[[ RECORDED DATA open ]]
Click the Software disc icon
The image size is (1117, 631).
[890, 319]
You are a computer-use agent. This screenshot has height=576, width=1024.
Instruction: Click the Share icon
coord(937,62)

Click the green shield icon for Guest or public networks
[[ RECORDED DATA closed ]]
[[ RECORDED DATA open ]]
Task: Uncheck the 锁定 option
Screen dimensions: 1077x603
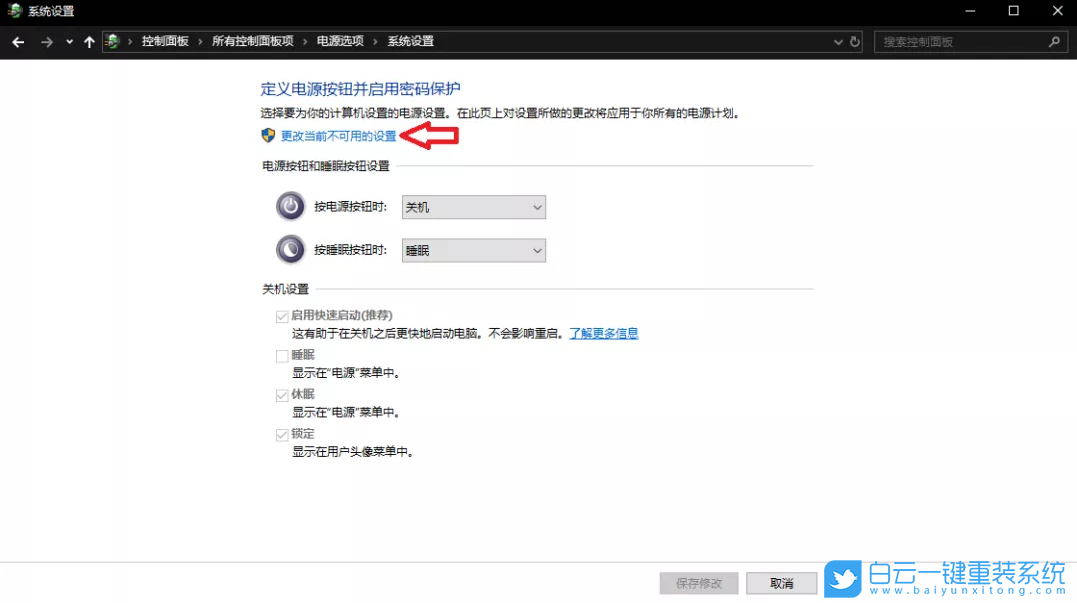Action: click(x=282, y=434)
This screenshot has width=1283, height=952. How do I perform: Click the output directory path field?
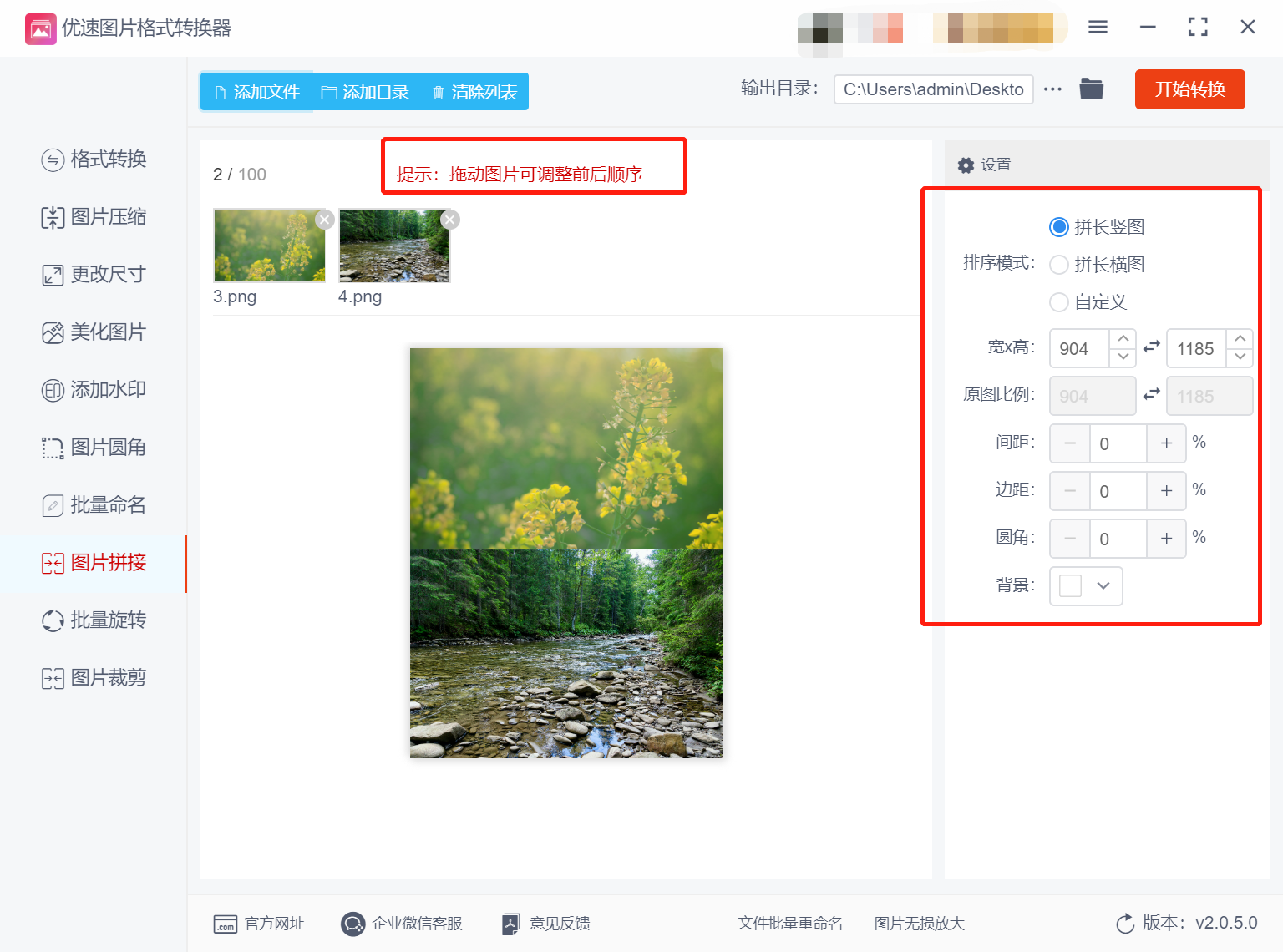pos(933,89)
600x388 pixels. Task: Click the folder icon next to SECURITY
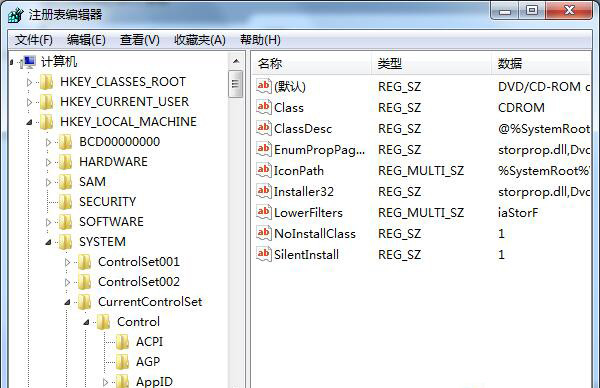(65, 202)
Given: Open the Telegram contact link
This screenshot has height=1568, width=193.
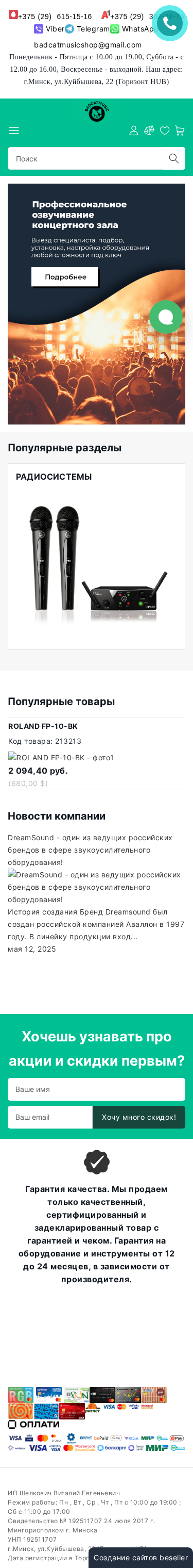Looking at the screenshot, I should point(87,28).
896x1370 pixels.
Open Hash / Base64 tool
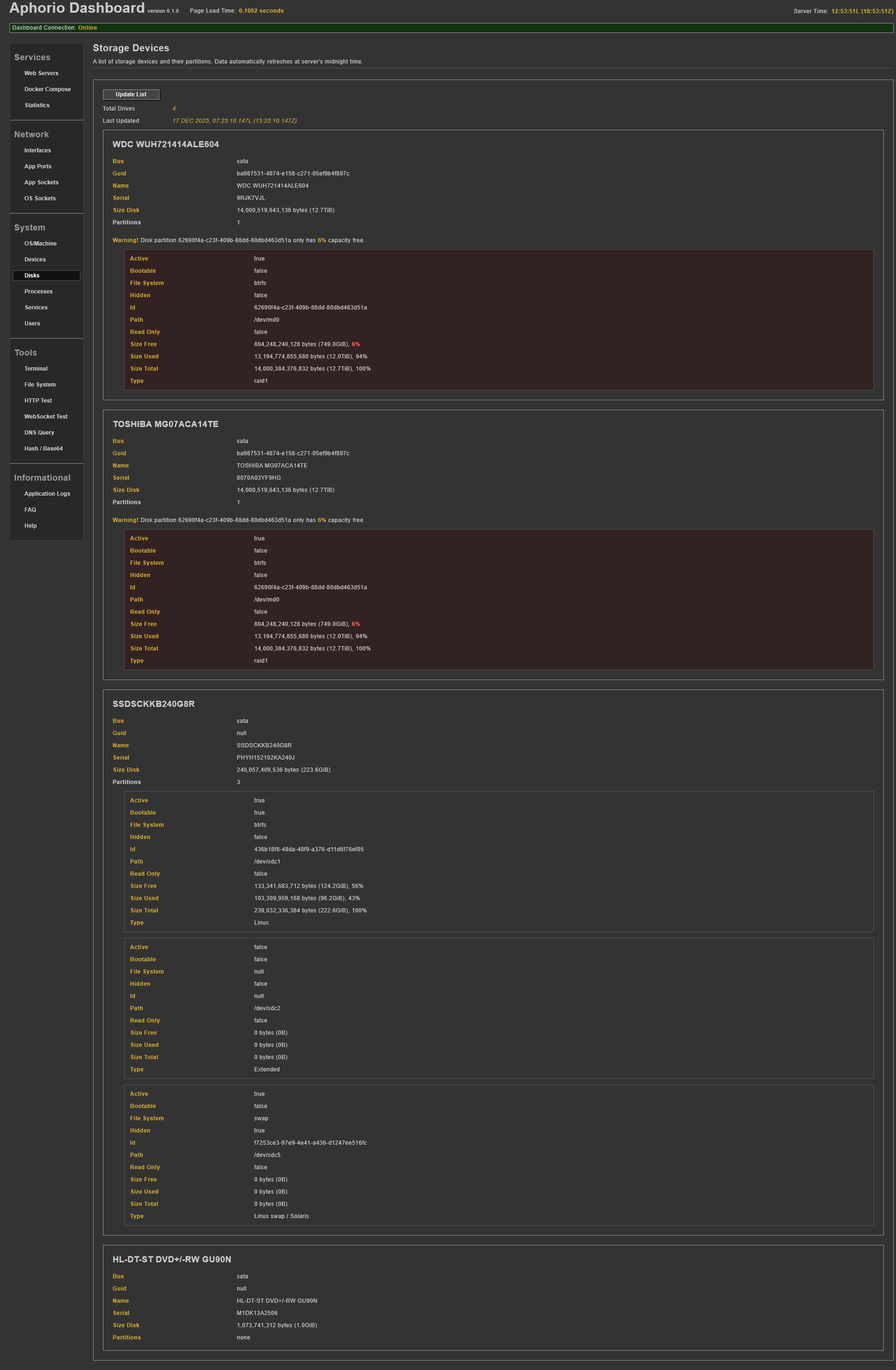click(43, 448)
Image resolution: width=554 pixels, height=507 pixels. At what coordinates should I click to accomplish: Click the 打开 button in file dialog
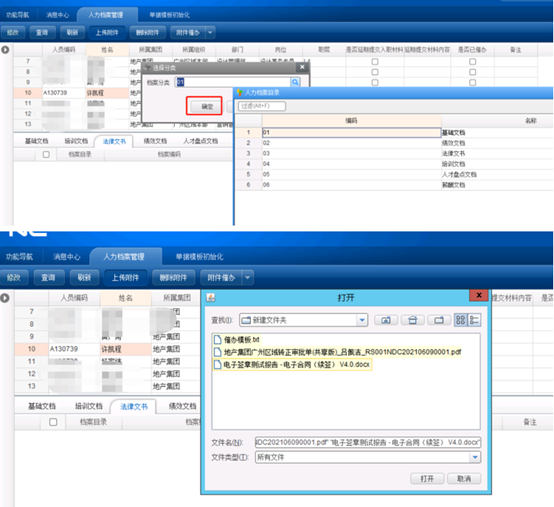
[[ RECORDED DATA closed ]]
- WORK ITEM -
Quote the data above exactly from the line with "600x388 pixels. Task: Click" to the line with "Image resolution: width=554", both ends counted, and nothing else. Pictures don't go in.

- ANSWER BOX -
600x388 pixels. Task: Click the folder icon next to SECURITY
(65, 202)
Given: Open the Telegram contact link
This screenshot has height=1568, width=193.
Looking at the screenshot, I should point(87,28).
896x1370 pixels.
Open Hash / Base64 tool
click(43, 448)
Image resolution: width=554 pixels, height=507 pixels. At what coordinates should I click to accomplish: Click the 打开 button in file dialog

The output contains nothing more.